"I couldn't go out for biking, running, walking due to security concerns," Fr. Picardal said.
Fr. Amado Picardal, was an early critic of Duterte’s war on drugs that has reportedly left more than 4,500 suspects dead since the president took office in 2016. Picardal told CBS that he has gone into a “more secure location.”
“I couldn’t go out for biking, running, walking due to security concerns,” Picardal told CBS.
“I have left my hermitage in the mountain and transferred to a more secure location to continue my life as a hermit far away out of reach from the death squad,” he said.

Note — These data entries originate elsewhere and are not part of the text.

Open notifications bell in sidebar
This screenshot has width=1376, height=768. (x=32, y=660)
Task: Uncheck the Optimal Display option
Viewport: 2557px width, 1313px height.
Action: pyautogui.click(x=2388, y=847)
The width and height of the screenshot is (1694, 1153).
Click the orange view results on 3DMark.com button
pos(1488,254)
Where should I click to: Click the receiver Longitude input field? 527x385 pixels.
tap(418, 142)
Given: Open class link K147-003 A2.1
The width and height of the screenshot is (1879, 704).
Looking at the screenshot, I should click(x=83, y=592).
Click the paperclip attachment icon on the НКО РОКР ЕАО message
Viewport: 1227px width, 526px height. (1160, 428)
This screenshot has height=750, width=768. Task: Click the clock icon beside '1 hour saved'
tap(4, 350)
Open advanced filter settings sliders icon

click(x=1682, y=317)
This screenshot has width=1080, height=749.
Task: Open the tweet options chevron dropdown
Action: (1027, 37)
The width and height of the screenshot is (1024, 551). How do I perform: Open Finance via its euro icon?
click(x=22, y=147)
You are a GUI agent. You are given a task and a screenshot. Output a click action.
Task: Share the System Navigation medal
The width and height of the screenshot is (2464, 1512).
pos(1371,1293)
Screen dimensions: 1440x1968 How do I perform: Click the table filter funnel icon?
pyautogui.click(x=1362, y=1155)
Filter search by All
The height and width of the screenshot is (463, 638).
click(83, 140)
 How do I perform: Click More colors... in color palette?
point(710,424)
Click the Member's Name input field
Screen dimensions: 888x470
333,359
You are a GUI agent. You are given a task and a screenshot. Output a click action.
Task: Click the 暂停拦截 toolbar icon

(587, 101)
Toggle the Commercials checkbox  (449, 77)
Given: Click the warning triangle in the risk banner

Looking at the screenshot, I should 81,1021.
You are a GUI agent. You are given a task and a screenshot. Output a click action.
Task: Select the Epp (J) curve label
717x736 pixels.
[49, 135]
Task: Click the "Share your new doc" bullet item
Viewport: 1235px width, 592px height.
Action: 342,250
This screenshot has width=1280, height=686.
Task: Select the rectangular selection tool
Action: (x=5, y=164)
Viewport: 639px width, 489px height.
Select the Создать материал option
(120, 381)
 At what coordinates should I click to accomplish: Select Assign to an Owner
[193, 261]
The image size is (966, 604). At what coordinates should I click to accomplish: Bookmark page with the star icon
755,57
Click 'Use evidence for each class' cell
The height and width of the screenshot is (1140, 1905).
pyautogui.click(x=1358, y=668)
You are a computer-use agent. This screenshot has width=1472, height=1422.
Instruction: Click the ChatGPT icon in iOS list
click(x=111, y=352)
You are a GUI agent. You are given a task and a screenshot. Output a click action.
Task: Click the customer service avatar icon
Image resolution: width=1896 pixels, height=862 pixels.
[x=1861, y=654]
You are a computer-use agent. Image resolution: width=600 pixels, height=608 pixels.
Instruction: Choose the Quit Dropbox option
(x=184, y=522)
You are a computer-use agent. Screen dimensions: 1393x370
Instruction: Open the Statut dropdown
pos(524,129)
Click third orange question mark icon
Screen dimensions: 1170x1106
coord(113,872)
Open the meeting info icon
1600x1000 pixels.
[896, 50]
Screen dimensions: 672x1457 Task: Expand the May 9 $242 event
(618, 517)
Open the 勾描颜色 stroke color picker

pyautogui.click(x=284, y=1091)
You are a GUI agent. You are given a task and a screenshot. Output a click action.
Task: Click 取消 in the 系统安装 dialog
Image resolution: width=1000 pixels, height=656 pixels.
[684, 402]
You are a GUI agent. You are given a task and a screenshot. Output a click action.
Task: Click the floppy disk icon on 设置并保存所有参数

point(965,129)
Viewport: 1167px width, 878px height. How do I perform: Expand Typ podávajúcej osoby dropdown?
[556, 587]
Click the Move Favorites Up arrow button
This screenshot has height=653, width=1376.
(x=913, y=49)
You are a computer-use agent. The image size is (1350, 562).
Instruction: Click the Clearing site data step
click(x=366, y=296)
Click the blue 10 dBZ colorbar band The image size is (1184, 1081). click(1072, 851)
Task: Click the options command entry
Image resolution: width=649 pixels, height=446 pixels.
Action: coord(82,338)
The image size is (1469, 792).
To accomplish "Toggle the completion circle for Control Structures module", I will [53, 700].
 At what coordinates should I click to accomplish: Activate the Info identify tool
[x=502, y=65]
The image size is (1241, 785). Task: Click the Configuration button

While assigned in Davao, Philippines, where Duterte served as mayor before his election to the presidency, Picardel said that he helped compile a report on the extrajudicial killings that had taken place there between 1998 and 2015.
“This is most likely one of the reasons that I am being targeted by the death squad,” Picardal said according to the CBS report.
Catholic leaders in the Philippines have been some of the most vocal critics of Duterte’s deadly war on drugs, and in recent months the Philippines strongman has lashed out publicly at the Catholic Church.
In a televised speech in June, Duterte ridiculed Catholic doctrine, saying, “Who is this stupid God? This son of a b**** is then really stupid.”
Three priests have been murdered in the last eight months, and in response to accusations that Duterte’s regime may have been responsible, Duterte denied any involvement, and put the blame on the murdered priests themselves.
“If you are a priest, and you have an affair with the wife of a soldier or a mayor, you will really die,” said Duterte, according to a report in ABS-CBN News. He also said that priests are “no better than me,” adding, “some priests have two wives.”